Stored entries
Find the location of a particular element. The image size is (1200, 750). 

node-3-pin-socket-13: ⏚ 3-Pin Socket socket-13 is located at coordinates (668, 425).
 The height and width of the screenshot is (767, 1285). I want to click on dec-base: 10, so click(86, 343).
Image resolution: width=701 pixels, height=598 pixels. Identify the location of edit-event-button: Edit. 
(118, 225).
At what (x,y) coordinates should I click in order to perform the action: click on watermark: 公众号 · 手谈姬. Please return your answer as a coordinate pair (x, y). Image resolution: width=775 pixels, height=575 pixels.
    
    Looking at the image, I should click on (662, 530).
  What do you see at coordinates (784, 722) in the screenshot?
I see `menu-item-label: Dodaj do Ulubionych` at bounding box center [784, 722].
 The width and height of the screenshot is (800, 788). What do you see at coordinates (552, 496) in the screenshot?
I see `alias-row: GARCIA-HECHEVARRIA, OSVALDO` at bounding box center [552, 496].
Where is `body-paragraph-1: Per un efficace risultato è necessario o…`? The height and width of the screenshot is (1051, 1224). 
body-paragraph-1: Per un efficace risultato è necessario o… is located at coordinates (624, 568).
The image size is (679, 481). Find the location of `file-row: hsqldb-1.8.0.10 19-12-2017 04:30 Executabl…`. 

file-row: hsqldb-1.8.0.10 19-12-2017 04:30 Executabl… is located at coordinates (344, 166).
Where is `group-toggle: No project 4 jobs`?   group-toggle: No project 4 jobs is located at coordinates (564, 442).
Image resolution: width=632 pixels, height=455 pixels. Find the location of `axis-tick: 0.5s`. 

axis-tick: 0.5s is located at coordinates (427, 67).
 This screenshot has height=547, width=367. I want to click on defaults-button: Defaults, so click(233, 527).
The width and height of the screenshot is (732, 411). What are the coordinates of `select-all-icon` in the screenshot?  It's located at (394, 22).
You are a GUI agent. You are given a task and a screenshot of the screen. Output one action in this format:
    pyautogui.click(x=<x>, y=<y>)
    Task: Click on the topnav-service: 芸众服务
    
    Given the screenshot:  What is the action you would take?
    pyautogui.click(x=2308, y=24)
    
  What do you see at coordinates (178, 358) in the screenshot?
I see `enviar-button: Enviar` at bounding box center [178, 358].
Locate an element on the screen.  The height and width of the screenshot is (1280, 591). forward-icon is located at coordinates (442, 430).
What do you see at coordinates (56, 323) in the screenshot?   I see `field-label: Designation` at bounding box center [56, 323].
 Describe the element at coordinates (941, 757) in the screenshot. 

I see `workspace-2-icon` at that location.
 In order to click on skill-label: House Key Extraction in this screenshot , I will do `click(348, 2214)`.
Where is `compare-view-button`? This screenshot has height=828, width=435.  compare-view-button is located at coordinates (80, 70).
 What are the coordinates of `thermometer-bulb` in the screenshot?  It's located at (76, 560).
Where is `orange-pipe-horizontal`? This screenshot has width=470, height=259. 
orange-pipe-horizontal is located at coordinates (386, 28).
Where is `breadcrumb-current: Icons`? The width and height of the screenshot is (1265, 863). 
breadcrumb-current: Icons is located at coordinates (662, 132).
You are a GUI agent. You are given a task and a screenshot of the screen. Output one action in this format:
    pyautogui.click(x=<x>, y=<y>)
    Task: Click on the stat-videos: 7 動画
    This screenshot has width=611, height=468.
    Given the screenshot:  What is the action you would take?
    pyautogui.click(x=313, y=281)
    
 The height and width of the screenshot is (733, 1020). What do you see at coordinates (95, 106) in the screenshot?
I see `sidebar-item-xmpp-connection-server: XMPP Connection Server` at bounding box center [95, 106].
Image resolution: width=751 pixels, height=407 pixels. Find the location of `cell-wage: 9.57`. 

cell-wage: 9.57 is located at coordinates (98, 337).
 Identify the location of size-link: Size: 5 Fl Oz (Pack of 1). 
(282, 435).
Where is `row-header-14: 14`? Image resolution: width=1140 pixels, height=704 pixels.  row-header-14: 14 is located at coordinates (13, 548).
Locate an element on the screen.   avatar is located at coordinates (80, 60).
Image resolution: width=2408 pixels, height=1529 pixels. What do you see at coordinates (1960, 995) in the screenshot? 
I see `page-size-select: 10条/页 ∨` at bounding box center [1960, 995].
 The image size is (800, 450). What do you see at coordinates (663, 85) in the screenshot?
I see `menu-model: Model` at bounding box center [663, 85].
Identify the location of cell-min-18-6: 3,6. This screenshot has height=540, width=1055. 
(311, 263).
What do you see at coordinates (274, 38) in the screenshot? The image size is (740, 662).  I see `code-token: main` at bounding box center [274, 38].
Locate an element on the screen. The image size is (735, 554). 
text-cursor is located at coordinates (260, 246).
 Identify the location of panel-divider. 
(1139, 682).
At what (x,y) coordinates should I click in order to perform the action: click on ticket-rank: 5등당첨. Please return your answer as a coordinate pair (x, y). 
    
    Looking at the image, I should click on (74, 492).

> [EXERCISE OBJECTIVE]
Can you update the listing lines from the one containing "Describe the element" through the one containing "at (76, 560).", inclusive, so that "screenshot" becomes "screen image" and nothing else changes?

> [TASK ANSWER]
 Describe the element at coordinates (941, 757) in the screen image. 

I see `workspace-2-icon` at that location.
 In order to click on skill-label: House Key Extraction in this screen image , I will do `click(348, 2214)`.
Where is `compare-view-button`? This screen image has height=828, width=435.  compare-view-button is located at coordinates (80, 70).
 What are the coordinates of `thermometer-bulb` in the screen image?  It's located at (76, 560).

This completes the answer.